Tout allait bien. L’influent magazine US News and World Report avait porté la John Hopkins University (JHU) à la tête du classement annuel des meilleurs centres médicaux des États-Unis. Le centre d’excellence, qui reçoit déjà 300 millions de dollars en subsides fédéraux, allait continuer à attirer les meilleurs chercheurs et les meilleurs étudiants. Quelques jours après, les fonctionnaires de l’Office of Human Research Protection (OHRP) du ministère de la santé déclaraient un arrêt immédiat et global de tous les 2200 essais cliniques en cours dans le prestigieux hôpital, impliquant près de 140 000 patients.

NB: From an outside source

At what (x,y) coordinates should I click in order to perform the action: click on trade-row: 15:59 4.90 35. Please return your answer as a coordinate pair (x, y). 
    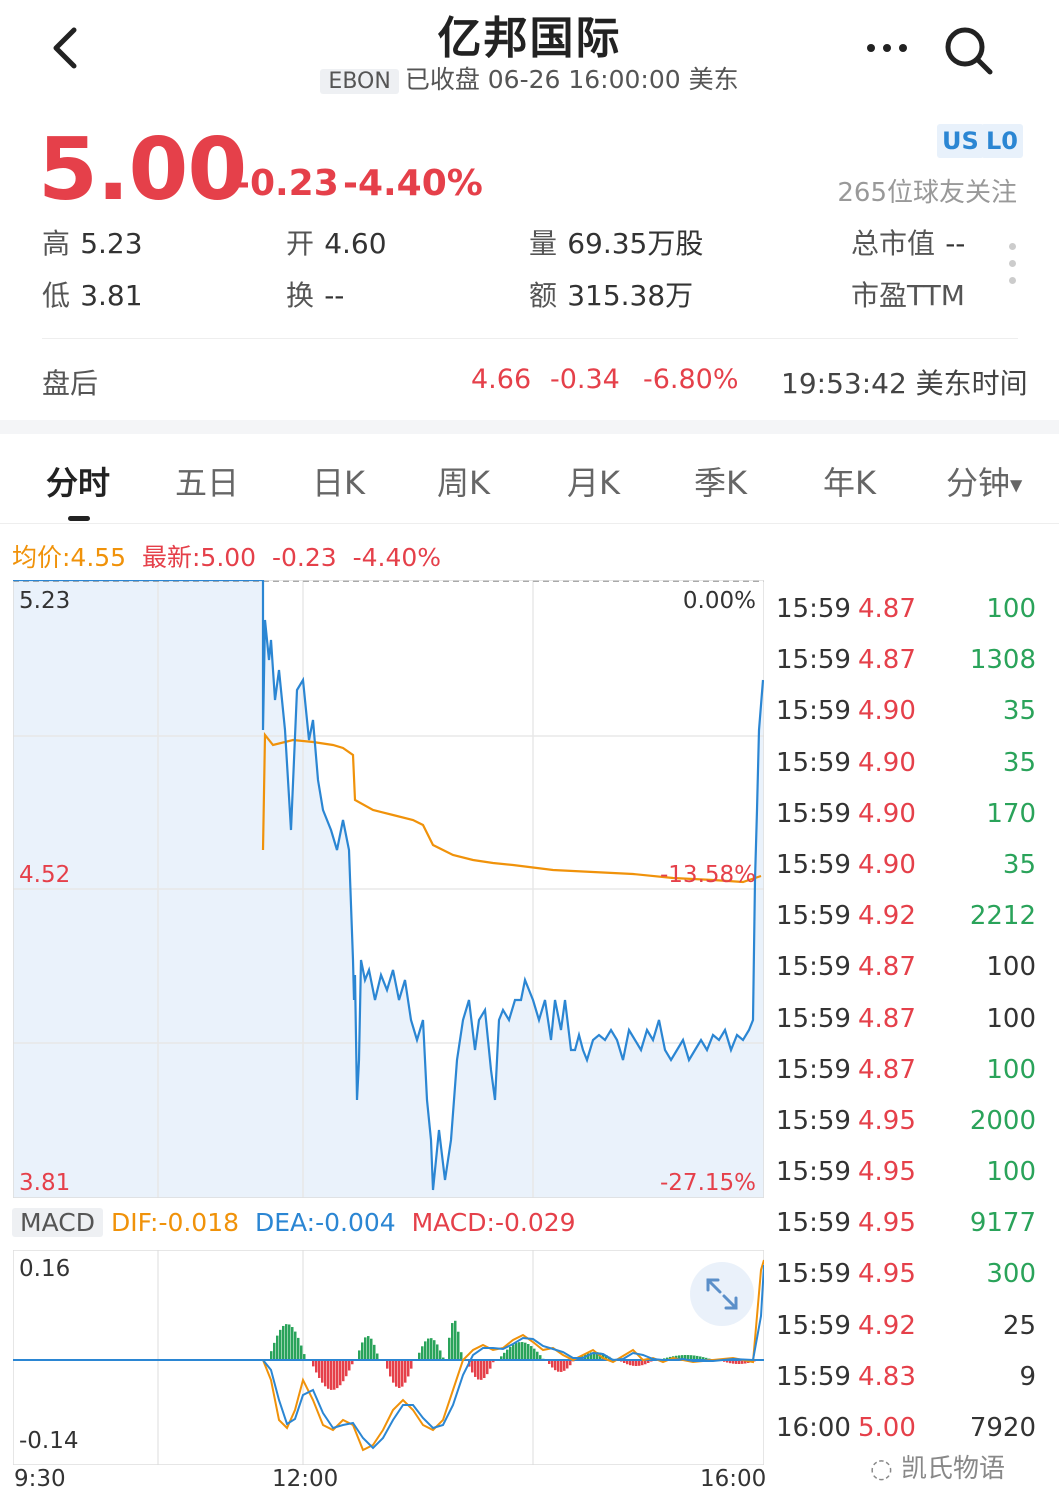
    Looking at the image, I should click on (906, 714).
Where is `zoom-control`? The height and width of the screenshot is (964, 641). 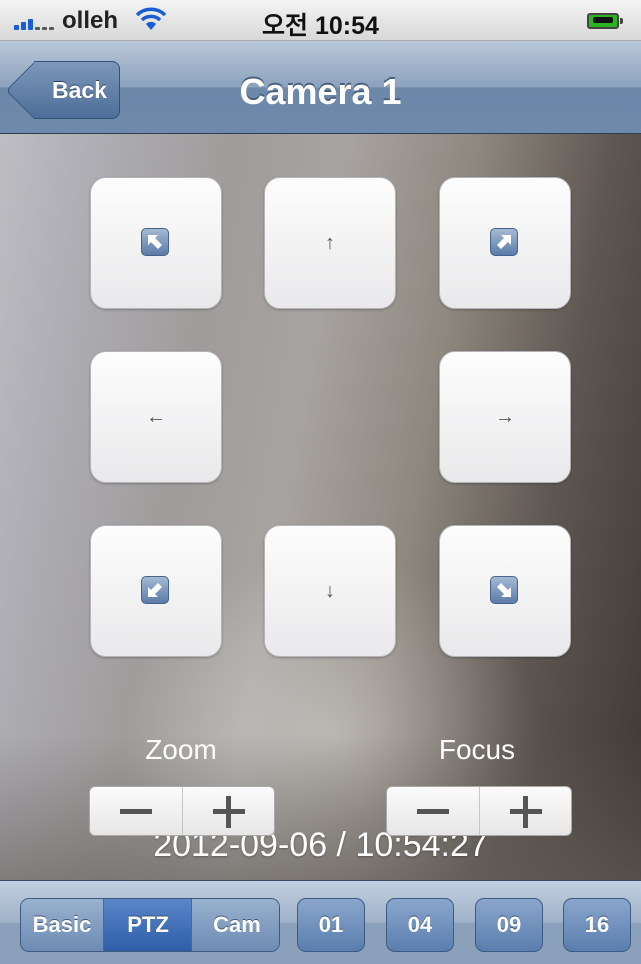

Cette décision est due à la mort d’un volontaire sain, dans un des essais cliniques. L’essai consistait à provoquer des crises d’asthme passagères chez des sujets sains avec une substance chimique (hexamethonium). L’hôpital a assumé la pleine responsabilité de ce décès. L’OHRP, service compétent, qui venait d’être rattaché à l’administration fédérale après avoir existé sous la gouvernance des chercheurs au sein du fonds national américain, en vérifia les circonstances. Il apparut immédiatement un grave dysfonctionnement général dans les commissions éthiques locales (les IRB, Institutional Review Boards), censées approuver chaque essai clinique. Le JHU en compte trois, formées par des volontaires (les professeurs de l’institution, essentiellement). Pour l’essai clinique ayant entraîné la mort accidentelle d’un volontaire, l’OHRP découvrit que la commission éthique n’avait pas vérifié dans la littérature scientifique (ou fait vérifier par le responsable de l’essai) les effets de l’hexamethonium, ne s’était pas inquiétée de savoir si la substance était autorisée par la FDA Ð elle ne l’était pas Ð et n’avait pas utilisé de procédure adéquate pour obtenir le consentement du patient. Comme de surcroît la quasi-totalité des procès verbaux des séances des commissions d’éthique était introuvable, l’agence suspendit en bloc tous les essais cliniques en cours. Trois jours plus tard, 500 essais, considérés sans danger, furent autorisés, mais 1700 doivent être revus, entraînant pour des membres déjà surchargés un surplus de travail dont ils n’arriveront pas à bout avant des mois.
Attention à la surcharge
Le cas est isolé et on peut partager l’opinion des chercheurs de la JHU qui considèrent avoir été globalement maltraités. Le cas est significatif d’un malaise qui s’est développé dans les commissions d’éthique qui ont bourgeonné depuis les années quatre-vingt. En Suisse aussi, existe une multiplicité de commissions locales, régionales ou nationales, variées et parfois contradictoires dans leurs autorisations. La nouvelle loi sur les agents thérapeutiques, qui ne règle que les essais cliniques impliquant des médicaments, maintient la responsabilité des commissions éthiques cantonales voire locales. En même temps on vient de créer une commission nationale sur la recherche dans le domaine humain, s’ajoutant elle-même à celle du domaine extra-humain. Il est temps de réfléchir au cadre optimal de ces commissions d’éthique et de faire très attention à la surcharge qui menace les (rares) volontaires qui en font partie. ge
Source : Science, 10 août 2001, p.1013.